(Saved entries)
━━━━━━━━━━
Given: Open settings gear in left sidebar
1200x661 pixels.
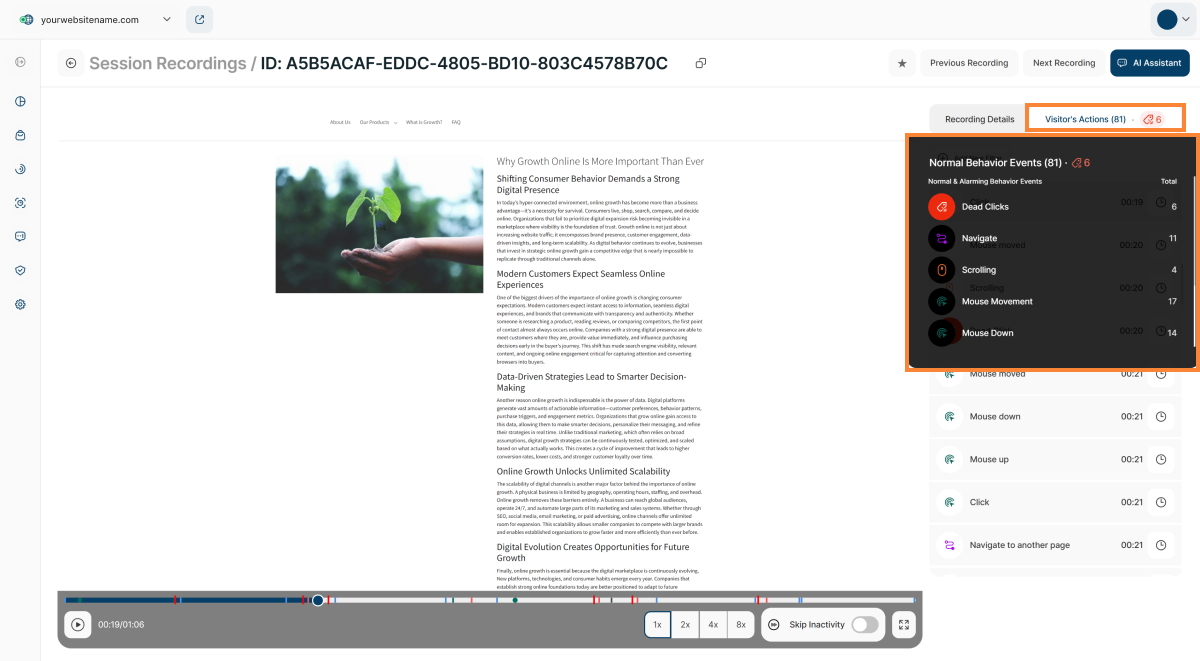Looking at the screenshot, I should [x=20, y=304].
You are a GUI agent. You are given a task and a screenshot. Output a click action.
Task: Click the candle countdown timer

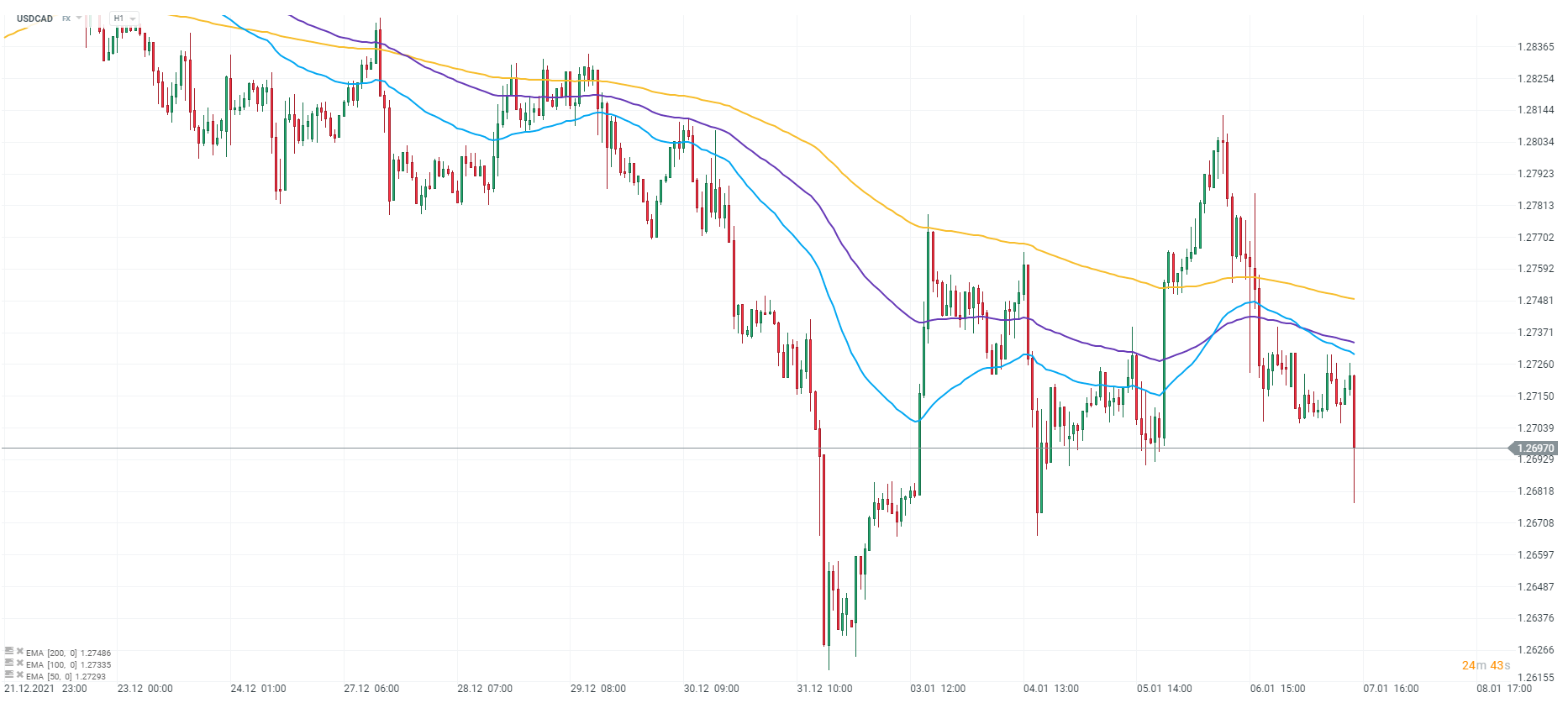click(1486, 665)
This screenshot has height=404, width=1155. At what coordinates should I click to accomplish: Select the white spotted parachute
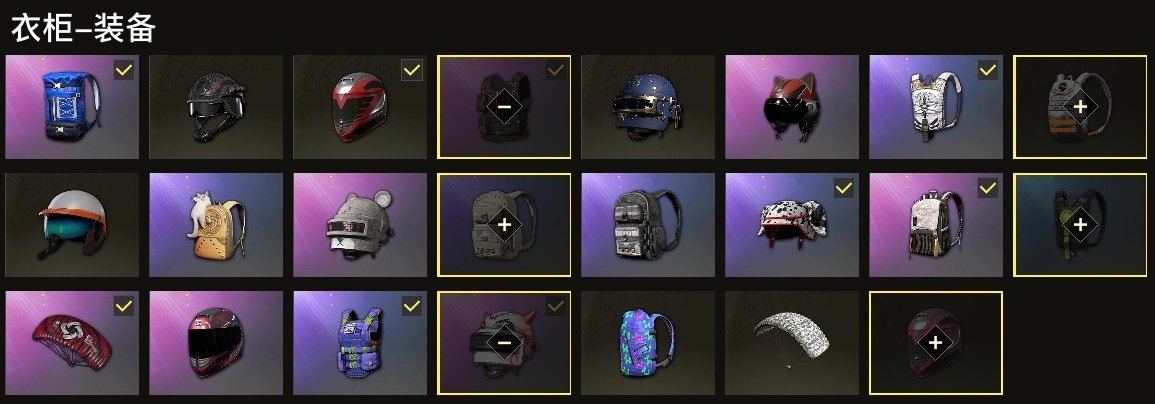tap(792, 343)
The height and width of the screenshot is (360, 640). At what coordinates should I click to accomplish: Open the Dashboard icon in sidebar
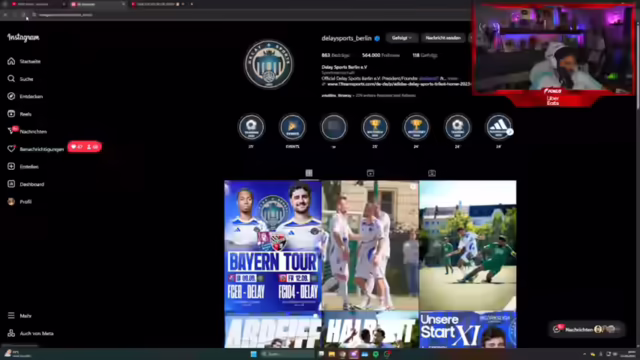click(x=11, y=184)
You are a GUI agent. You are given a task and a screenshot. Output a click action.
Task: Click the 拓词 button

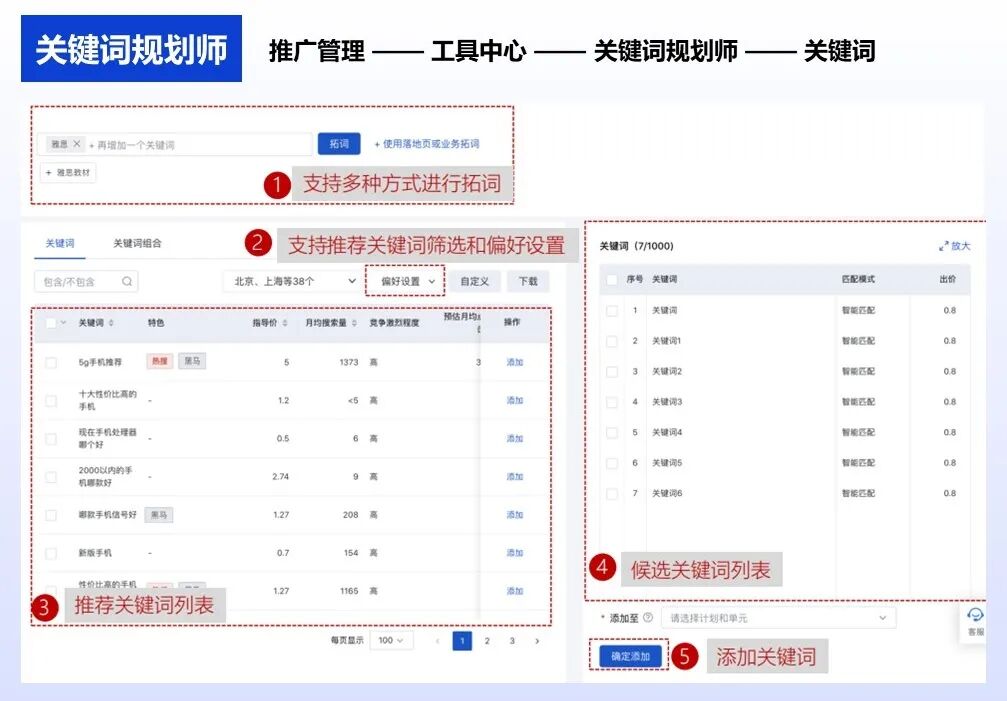click(x=338, y=143)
━━━━━━━━━━
Transcribe each line above verbatim, with the pictures left out.

> [Solution to this problem]
Given: Open settings gear in left sidebar
1200x661 pixels.
Looking at the screenshot, I should [x=20, y=304].
You are a GUI agent. You are given a task and a screenshot. Output a click action.
Task: Click the candle countdown timer

click(1486, 665)
This screenshot has height=404, width=1155. At what coordinates should I click to accomplish: Select the white spotted parachute
tap(792, 343)
The height and width of the screenshot is (360, 640). At what coordinates should I click to accomplish: Open the Dashboard icon in sidebar
click(x=11, y=184)
You are a GUI agent. You are given a task and a screenshot. Output a click action.
Task: Click the 拓词 button

click(x=338, y=143)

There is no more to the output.